Ducks may have the right man for the job

Bruce Boudreau took over as coach of the Ducks when the team was 7-13-4. They went 27-23-8 under his direction.
(Allen J. Schaben / Los Angeles Times)

Just call him the short-order hockey coach.

Not once, but twice, Ducks Coach Bruce Boudreau has taken over an NHL team in the midst of the regular season and managed to stop the hemorrhaging, landing in the playoffs with one of those teams — the Washington Capitals, in 2007-08, an especially dramatic turnaround.

Had the Ducks actually made the playoffs last season, the words “miracle worker” could have been attached to Boudreau’s resume. They were 7-13-4 with Randy Carlyle and were 27-23-8 under Boudreau’s watch.

This is the long way of saying Boudreau is better equipped than most to handle a short season. There will be plenty of built-in obstacles in the mad dash of a compressed NHL schedule.


And training camp will be mere days, not weeks.

The lockout-shortened, 48-game season is expected to start Jan. 19, with the Ducks apparently scheduled to open at Vancouver. Boudreau was discussing his plans and approach Wednesday right around the same time the NHL Board of Governors was approving the collective bargaining agreement.

“I can only do, quite frankly, what I’ve done in the past,” said Boudreau, who won the Jack Adams Award as the NHL’s best coach in 2008. “And what I’ve done in the past has been successful for the teams I’ve been with. I’m hoping that same formula works here.

“I would have loved to [have] had the three weeks of camp to get to know all the minor league guys, to get everyone implemented in what we want to accomplish here. But we’re all in the same boat.

“I’ve been fortunate enough, experience-wise, to take over two teams in midseason.

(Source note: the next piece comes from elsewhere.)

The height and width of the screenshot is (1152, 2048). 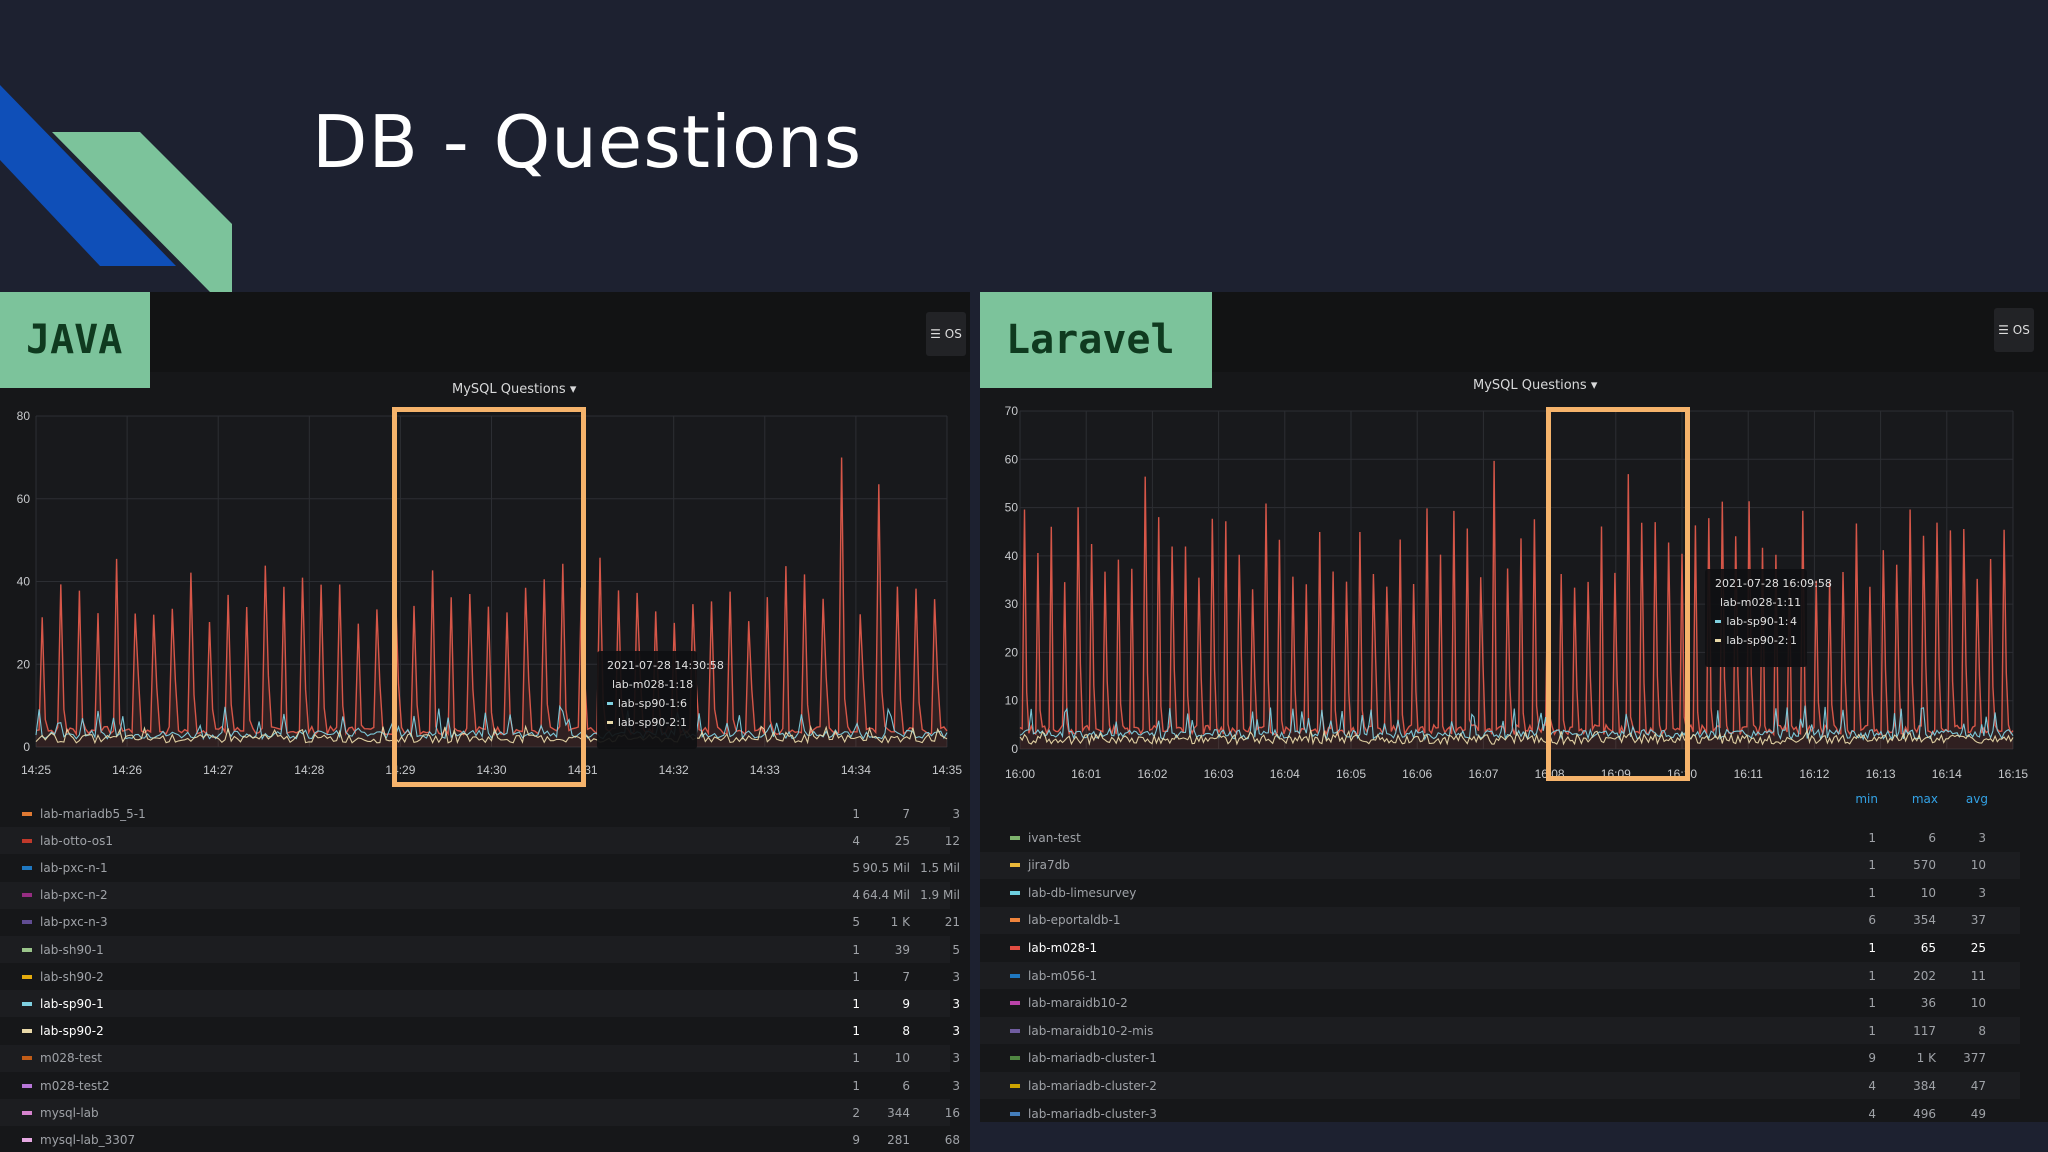 I want to click on legend-row: lab-maraidb10-2-mis 1 117 8, so click(x=1500, y=1031).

And so you know what to do in a short periods of time. You don’t have a lot of time to get everything going.”

Boudreau expects anywhere from 23 to 28 players to be in training camp. Barring any surprises, the players will be on the ice in Anaheim on Monday with medical evaluations the day before.

As the lockout lurched through the fall and into the winter, the coaches were revising and rewriting those plans so carefully crafted in the summer.

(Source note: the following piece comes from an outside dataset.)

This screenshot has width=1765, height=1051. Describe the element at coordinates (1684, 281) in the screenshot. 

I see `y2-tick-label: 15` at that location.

“We had our training camp all planned out,” Boudreau said. “Then we had a 10-day camp and then we had a seven-day camp all planned out. Now we’re just finishing touches on a five-day plan.

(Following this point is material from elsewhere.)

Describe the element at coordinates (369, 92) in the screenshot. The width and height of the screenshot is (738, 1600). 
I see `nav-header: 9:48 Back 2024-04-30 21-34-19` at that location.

“We have to find our own competitive ways to get the guys ready rather than playing against another team. It’s not like a real training camp where you have people you want to take a look at or you want to give them a reward. The guys coming are guys that are going to have an automatic chance to start in our lineup next weekend.”

The lockout meant Boudreau spent quite a bit of time with the Ducks’ minor league affiliate in Norfolk, Va. The Admirals, of the American Hockey League, are 14-17-2. Closer to home, he has been able to watch many more of his 14-year-old son’s hockey games.

Now it’s back to trying to fix the Ducks.

Better that than trying to repair things around the house.

“Nobody wants me trying to fix a thing,” Boudreau said, chuckling. “I would wreck it. I’m like Tim Taylor.”

Not the former Boston Bruins center, either.

“Like the ‘Home Improvement’ guy,” he said. “Christmas came and we had to put together a basketball net. I had to get my son and son-in-law to put most of it together. Then I had to call [Ducks assistant coach] Bob Woods over and put together the rest of it.

“I am just useless at that sort of thing.”

The lockout, it seems, ended just in time for everyone.